Forced marriage, child brides, the selling of women into marriage to settle family debt, the inability to choose marital partners, absence of protection from marital rape, the lack of custody rights for women who divorce, the difficulties of enforcing laws prohibiting domestic violence, the inordinate amount of violence against women by in-laws, the weight of debt linked to dowry-giving, the discriminatory elements of inheritance laws against women even if they are married, the denial of citizenship rights for children through their mothers even in situations where fathers are absent -- basically, the lack of protections for so many women around the world within the institution of marriage, while at the same time, the intense pressure to marry by religious institutions, family, society, and the corporate sector -- leaves the question of same sex marriage, a non-issue for me in the fight for LGBT equality. Under the circumstances, the words marriage and equality, as they are to many others, are a contradiction of terms to me.
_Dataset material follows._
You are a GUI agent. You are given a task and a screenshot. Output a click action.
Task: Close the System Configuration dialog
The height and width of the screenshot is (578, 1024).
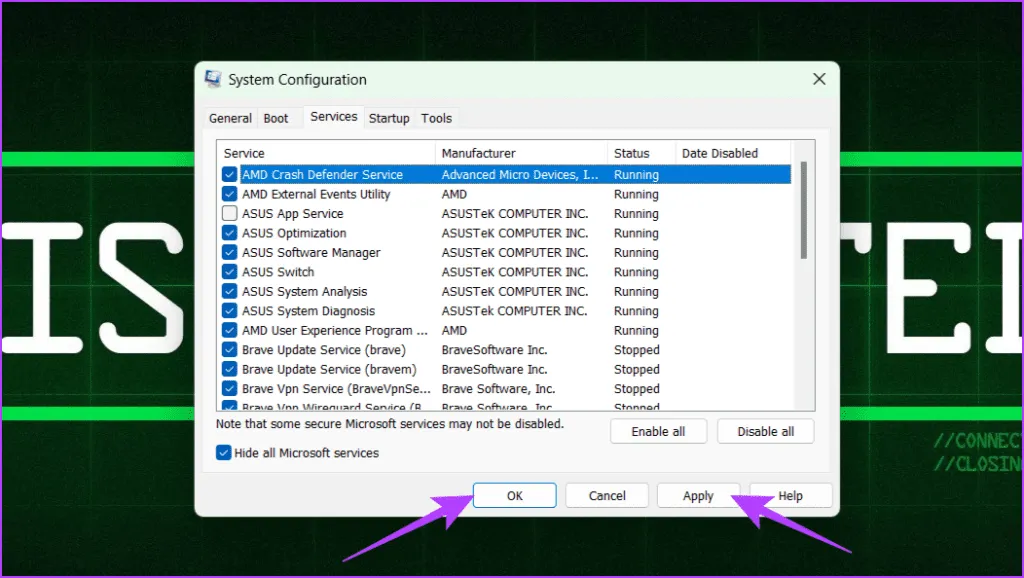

In countries where homosexuality is criminalized and public order, public morality, public decency laws are used against LGBT people, where anti-trafficking and anti-kidnapping laws are misused against lesbians and transmen who elope with their girlfriends, recognizing gay people's right to marry does not prevent such violations. Marriage "equality" will not remove all the other layers of violations that LGBT people routinely and more regularly face and are in urgent need of redress, such as employment and workplace discrimination, media humiliation, family violence, street crimes, police abuses, corrective rape, landlord discrimination, forced therapy

Granting gay people the right to marry will not benefit gay people who have no property, inheritance, even basic health benefits to share with a partner -- married or un-married. Gay marriage will not benefit transgender people who do not want to undergo gender reassignment surgery or be forcefully sterilized in order to marry.
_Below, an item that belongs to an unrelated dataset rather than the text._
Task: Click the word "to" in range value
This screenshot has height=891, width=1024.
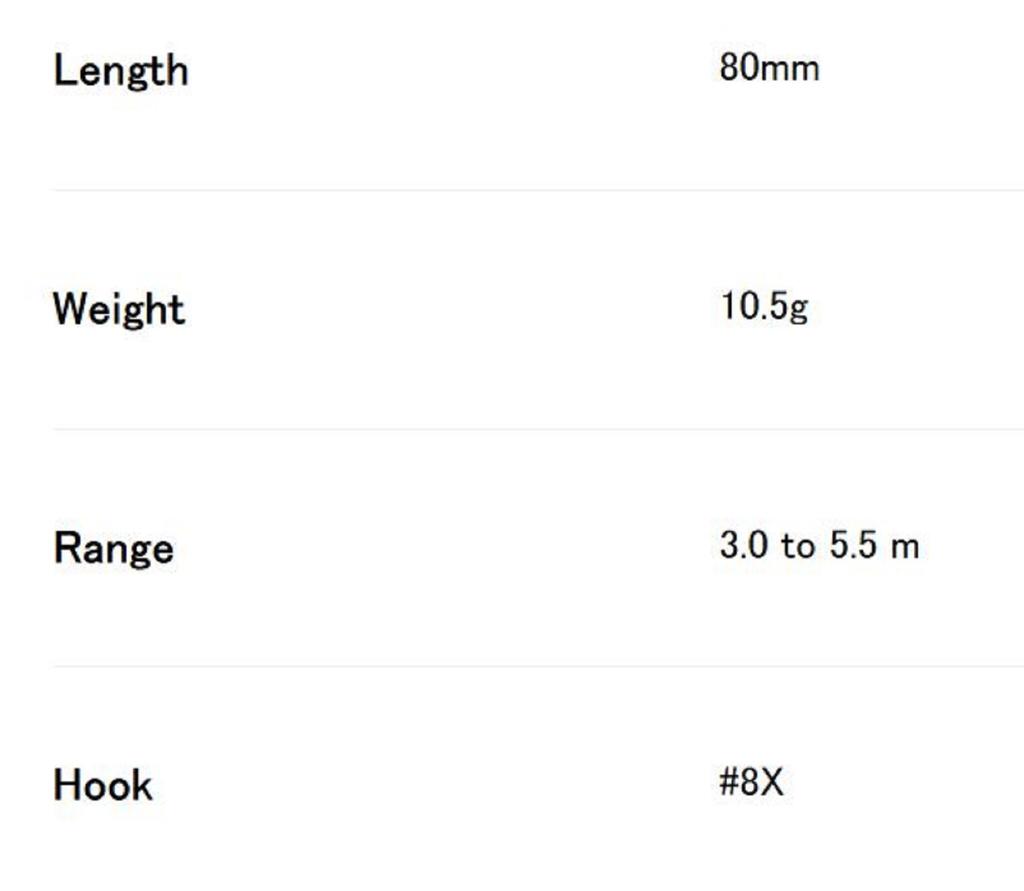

And what about people who have been together for years and prefer not to marry? Must they now marry in order to claim the benefits and protections the State grants only to married couples? How is this different from forcing people to surgically change their bodies in order for their changed gender identity to be legally recognized? My lawyer friends who advocate for same-sex marriage say that marriage equality will positively impact other rights for lesbians and gays. Why would the right to marry bring more rights for lesbians and gays when linking marriage to respectability and social status has deprived women of sexual choice and sexual autonomy -- across their life span from childhood to widowhood, across the sexuality continuum, across cultures and religions?